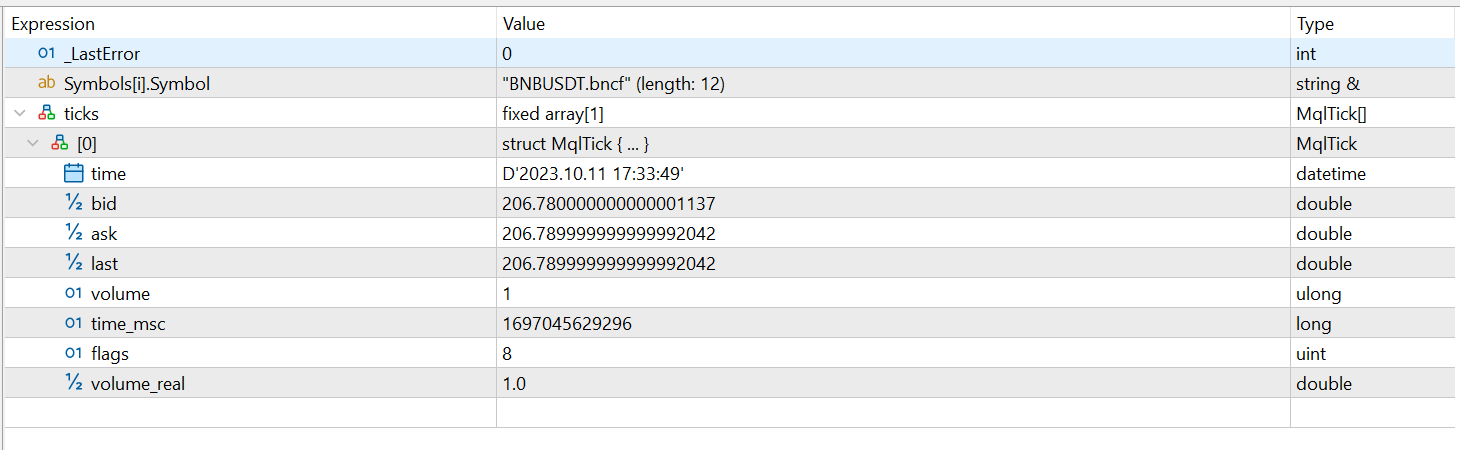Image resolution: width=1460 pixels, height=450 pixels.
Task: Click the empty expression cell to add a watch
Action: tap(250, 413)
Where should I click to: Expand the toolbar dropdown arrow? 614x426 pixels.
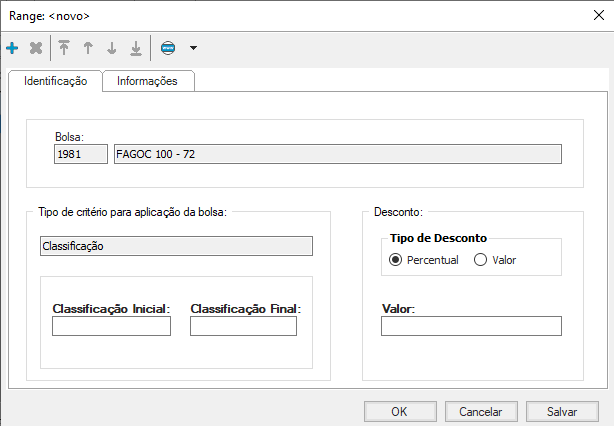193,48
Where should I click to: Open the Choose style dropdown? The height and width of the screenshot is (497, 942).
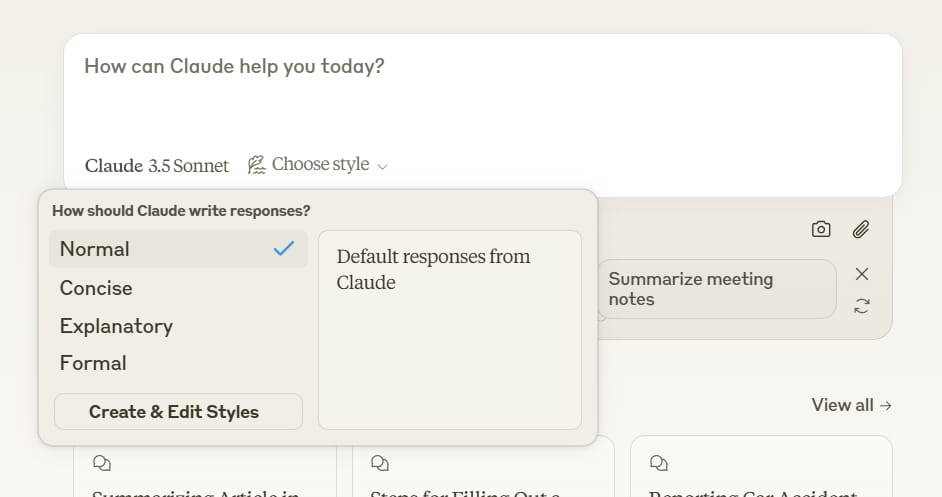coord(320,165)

- WHAT NEEDS TO BE DONE: Repeat exactly the lines from the one containing "Where should I click to: Open" through the last line of the records above, both included, and leave out the pictures.

- ANSWER BELOW:
Where should I click to: Open the Choose style dropdown? The height and width of the screenshot is (497, 942).
coord(320,165)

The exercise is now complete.